The qualified one-way costs shifting (QOCS) rules which commenced on 01 April 2013 provided a bona fide that the losing claimant would not have to bear the defendant’s costs, other than in a small set of circumstances.
Amendments to the QOCS rules at CPR 44.14 come into force for all personal injury and clinical negligence claims issued on or after 06 April 2023. These changes will allow defendants to enforce costs orders made in their favour against cost orders made in favour of claimants. Defendants will also be able to enforce costs orders up to the aggregate amount in money terms of any settlement, including cases concluding by way of acceptance of Part 36 offers and Tomlin Orders.
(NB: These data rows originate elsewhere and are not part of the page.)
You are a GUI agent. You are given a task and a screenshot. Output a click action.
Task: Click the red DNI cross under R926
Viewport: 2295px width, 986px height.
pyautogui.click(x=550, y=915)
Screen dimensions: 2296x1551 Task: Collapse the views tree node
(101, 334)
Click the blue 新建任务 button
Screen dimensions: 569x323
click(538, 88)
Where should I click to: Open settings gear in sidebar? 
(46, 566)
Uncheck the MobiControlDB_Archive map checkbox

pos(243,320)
The effect of this new rule is reversal of the decisions in Cartwright v Venduct Engineering Ltd (2018) – which precluded enforcement in cases where settlement had been agreed rather than the court ordering an award of damages, and Ho v Adelekun (2021) – which precluded the offset of costs against costs.
Whilst defendant settlement offers would have been carefully considered and advised upon prior to this amendment, there is no denying that defendant Part 36 offers are now likely to have far more influence post CPR 44.14 amendment, given that adverse cost orders are now more likely to be enforceable.
There is a greater need for strong ATE protection and it is good to hear that BTE insurers such as ARAG plc have published today their commitment to cover these potential adverse cost orders with no intended increase on premiums for new policies.